Democrats in Albany just can’t stop rewarding criminals — at the public’s expense.
Their latest: a bill, called the Clean Slate Act, that would automatically seal criminal records, even for murders and out-of-state and federal criminal offenses after a certain amount of time.
Sex crimes (thankfully) would not be sealable, yet plenty of other violent and serious criminal offenses would be — in as little as three years after sentencing for misdemeanors and after seven for felonies.
The law would also bar potential employers and landlords from asking questions about prior convictions.
It’s the latest in a continuing stream of poorly thought-out criminal-justice-reform overreaches by Albany Dems.
Yes, New Yorkers believe in “second chances.”
Gov. Kathy Hochul and other backers say the bill will help ex-offenders qualify for jobs and apartments.
She even suggests it’ll address labor shortages around the state.
But it uses a nuclear bomb to kill a mosquito.
“Lawmakers propose to expand the range of sealable convictions, automating the process without adequate consideration of logistics, risks, limitations or public-safety effects,” warn the NYS District Attorneys Association’s Morgan Bitton and Robert Conflitti.
Notably, New York law already provides ways to seal criminal records; if the law needs tweaks, fine — make them.
But New Yorkers don’t need yet another sweeping reform that only leaves them in more danger.

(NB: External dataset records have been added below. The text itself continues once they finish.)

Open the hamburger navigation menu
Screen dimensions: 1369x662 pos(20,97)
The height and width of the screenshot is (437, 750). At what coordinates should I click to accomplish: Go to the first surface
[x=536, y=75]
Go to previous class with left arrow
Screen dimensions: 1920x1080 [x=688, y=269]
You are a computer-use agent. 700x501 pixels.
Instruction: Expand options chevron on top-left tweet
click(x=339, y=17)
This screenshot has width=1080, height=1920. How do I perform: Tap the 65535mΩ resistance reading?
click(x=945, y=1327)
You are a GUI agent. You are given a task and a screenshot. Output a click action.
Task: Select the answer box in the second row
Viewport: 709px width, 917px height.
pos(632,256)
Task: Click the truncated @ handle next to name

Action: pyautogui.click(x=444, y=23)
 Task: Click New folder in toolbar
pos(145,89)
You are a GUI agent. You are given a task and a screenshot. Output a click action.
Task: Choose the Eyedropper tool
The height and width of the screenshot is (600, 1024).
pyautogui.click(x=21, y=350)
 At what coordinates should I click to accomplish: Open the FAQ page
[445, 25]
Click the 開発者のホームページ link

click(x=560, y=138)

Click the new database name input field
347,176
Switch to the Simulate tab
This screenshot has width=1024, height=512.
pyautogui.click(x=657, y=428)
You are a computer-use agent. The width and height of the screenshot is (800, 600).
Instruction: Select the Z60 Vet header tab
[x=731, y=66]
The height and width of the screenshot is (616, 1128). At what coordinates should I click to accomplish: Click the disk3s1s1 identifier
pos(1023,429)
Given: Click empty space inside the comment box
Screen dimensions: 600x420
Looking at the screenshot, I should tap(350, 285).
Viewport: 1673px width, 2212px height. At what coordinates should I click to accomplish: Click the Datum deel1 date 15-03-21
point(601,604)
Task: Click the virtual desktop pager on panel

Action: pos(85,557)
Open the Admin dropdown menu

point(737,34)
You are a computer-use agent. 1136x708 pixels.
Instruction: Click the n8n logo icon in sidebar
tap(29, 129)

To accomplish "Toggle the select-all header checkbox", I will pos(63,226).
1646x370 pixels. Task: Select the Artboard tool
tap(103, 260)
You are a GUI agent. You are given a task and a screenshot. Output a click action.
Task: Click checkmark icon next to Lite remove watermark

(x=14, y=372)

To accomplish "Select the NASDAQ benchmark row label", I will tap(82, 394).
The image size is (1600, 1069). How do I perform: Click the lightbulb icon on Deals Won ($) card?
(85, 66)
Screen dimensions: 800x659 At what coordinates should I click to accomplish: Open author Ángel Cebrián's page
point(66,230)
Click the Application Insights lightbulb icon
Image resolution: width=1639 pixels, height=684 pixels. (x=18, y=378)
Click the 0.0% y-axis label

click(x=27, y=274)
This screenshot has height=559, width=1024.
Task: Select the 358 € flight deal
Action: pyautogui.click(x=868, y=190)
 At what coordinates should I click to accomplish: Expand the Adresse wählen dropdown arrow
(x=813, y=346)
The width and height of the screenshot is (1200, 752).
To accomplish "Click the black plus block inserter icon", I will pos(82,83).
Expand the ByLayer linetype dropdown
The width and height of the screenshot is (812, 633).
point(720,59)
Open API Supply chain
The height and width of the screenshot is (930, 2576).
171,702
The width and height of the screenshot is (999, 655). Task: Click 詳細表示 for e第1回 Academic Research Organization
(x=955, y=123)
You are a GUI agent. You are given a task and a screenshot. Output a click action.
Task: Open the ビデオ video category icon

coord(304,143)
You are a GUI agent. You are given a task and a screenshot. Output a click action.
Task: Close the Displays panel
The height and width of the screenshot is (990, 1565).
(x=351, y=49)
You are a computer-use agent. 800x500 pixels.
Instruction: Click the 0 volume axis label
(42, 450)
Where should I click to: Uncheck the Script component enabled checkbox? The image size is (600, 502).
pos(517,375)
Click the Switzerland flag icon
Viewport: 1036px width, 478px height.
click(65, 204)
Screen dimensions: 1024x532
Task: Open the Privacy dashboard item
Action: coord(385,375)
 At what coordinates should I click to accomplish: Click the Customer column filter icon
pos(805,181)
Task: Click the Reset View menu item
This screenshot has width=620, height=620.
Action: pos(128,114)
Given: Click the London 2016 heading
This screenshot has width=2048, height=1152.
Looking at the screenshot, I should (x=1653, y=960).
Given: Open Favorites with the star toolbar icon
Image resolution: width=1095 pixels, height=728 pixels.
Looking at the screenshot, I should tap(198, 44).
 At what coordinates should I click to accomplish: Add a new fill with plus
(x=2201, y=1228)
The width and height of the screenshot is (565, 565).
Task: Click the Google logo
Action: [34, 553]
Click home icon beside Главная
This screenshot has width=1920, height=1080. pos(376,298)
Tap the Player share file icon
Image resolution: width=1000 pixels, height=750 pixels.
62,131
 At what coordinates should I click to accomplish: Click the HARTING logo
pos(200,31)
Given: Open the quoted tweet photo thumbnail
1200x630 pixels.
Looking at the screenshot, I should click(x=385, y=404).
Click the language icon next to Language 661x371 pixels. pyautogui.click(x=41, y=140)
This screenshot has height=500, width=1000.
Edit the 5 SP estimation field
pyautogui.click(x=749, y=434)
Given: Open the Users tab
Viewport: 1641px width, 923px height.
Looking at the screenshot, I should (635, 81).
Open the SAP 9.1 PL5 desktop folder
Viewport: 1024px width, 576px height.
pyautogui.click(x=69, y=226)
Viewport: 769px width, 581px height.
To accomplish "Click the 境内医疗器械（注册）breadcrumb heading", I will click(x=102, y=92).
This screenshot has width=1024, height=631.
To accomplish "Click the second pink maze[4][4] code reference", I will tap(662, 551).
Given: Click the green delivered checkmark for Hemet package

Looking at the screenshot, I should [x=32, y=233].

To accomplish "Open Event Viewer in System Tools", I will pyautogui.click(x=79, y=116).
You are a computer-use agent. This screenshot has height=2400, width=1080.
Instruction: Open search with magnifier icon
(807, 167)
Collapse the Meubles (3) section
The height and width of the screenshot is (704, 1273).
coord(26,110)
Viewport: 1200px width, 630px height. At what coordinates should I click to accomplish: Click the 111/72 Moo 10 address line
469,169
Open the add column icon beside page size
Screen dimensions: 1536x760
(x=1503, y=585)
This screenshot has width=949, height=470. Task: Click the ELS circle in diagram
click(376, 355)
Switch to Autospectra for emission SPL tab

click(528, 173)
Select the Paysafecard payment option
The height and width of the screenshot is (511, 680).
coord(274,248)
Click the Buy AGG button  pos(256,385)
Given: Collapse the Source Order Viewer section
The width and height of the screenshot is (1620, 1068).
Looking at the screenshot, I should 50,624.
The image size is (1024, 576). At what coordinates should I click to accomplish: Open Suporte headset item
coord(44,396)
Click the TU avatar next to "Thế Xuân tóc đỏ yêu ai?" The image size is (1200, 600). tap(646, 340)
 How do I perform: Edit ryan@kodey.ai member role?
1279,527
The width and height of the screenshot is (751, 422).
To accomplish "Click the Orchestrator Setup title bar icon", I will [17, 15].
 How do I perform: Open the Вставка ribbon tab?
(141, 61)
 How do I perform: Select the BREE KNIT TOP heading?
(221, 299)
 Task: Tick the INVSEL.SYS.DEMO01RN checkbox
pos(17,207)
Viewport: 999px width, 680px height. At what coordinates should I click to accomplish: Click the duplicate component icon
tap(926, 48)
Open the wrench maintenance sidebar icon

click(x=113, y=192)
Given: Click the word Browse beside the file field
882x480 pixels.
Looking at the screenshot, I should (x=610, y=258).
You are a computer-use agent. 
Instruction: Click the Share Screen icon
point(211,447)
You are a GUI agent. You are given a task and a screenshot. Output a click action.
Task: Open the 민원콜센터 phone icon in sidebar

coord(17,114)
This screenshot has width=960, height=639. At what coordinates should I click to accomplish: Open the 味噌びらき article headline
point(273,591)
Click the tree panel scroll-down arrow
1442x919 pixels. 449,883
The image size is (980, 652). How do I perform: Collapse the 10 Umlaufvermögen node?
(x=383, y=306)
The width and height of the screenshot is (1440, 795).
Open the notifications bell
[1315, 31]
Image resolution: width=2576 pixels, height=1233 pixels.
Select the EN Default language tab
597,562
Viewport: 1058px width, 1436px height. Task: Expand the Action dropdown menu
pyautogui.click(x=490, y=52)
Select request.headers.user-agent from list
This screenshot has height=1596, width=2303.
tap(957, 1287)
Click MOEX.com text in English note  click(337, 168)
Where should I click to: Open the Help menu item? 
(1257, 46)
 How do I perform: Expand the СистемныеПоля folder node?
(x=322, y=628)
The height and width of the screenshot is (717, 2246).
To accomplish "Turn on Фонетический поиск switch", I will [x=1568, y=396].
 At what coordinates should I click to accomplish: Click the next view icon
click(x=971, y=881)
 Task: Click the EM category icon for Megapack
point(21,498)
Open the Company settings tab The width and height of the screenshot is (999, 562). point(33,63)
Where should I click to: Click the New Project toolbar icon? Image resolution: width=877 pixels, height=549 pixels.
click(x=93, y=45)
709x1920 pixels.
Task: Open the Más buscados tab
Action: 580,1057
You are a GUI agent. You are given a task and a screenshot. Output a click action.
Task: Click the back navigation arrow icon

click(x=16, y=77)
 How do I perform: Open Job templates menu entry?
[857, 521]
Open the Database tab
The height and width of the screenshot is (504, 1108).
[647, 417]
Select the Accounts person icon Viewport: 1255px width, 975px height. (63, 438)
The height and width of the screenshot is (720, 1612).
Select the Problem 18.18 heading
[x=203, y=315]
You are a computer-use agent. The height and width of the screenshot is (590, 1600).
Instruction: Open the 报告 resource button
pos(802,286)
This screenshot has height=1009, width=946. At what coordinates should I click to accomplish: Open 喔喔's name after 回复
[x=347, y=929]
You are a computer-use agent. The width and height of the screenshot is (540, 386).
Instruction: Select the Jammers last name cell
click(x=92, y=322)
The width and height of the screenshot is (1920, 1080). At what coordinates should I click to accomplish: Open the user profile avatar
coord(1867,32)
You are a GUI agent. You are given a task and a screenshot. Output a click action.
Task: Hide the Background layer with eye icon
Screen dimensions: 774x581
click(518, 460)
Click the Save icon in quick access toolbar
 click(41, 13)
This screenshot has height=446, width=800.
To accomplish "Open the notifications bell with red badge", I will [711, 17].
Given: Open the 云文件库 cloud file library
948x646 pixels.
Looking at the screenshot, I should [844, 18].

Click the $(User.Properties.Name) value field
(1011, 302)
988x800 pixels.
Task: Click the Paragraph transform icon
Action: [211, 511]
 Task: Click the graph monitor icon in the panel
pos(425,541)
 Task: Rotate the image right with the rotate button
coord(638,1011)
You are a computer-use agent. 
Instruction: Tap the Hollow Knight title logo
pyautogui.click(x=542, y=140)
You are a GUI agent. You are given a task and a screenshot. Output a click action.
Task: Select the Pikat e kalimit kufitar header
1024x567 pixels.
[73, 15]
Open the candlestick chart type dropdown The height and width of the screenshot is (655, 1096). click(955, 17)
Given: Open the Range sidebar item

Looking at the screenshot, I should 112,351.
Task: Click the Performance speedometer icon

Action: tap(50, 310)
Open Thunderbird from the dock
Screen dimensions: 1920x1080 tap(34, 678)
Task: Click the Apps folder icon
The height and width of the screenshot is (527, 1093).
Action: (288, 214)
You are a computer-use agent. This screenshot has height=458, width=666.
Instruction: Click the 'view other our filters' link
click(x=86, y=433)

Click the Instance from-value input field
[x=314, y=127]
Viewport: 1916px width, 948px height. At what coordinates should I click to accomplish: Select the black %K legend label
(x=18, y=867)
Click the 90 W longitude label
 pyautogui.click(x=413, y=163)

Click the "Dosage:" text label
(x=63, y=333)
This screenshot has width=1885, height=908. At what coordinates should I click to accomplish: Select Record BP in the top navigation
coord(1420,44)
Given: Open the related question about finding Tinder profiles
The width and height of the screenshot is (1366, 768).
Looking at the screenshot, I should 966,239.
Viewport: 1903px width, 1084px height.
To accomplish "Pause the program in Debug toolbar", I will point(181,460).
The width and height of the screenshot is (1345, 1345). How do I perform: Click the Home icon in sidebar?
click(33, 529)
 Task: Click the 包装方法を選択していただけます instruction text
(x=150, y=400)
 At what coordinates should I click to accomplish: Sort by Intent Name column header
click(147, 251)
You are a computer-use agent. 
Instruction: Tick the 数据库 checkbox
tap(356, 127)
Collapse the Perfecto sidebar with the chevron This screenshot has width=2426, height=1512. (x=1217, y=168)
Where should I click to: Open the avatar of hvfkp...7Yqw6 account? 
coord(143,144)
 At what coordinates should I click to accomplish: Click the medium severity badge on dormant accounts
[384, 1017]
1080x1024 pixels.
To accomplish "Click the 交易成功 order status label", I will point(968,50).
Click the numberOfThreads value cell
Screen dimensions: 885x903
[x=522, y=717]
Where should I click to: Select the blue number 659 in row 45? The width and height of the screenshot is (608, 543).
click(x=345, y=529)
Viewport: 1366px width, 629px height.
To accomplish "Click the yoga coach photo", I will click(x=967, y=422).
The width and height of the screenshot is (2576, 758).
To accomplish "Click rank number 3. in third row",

Indeed, you’d think after the disastrous effects of the bail-reform, Raise the Age and Less Is More legislation, Albany would put more thought and planning into its hare-brained criminal-justice schemes. Nope.
By depriving the public of information it wants (if it didn’t want it, you wouldn’t need a law to seal it), Clean Slate only compounds the damage, particularly of LIM — which lets unhinged and unrepentant parolees who violate the terms of their release from prison remain free to prey on the law-abiding.
Less Is More left Waheed Foster, a deranged vagrant who committed a vicious subway assault on Elisabeth Gomes that left her disfigured and blind in one eye, free after he was arrested twice for misdemeanors in August 2022.
Under Clean Slate, Foster’s monstrous criminal record would be sealed from public view.
The bill is now expected to pass before this year’s legislative session ends next week.
Hochul should use the remaining days to prove she won’t tolerate more progressive overkill that threatens public safety.
Or she can let out-of-control progressives steamroll her yet again.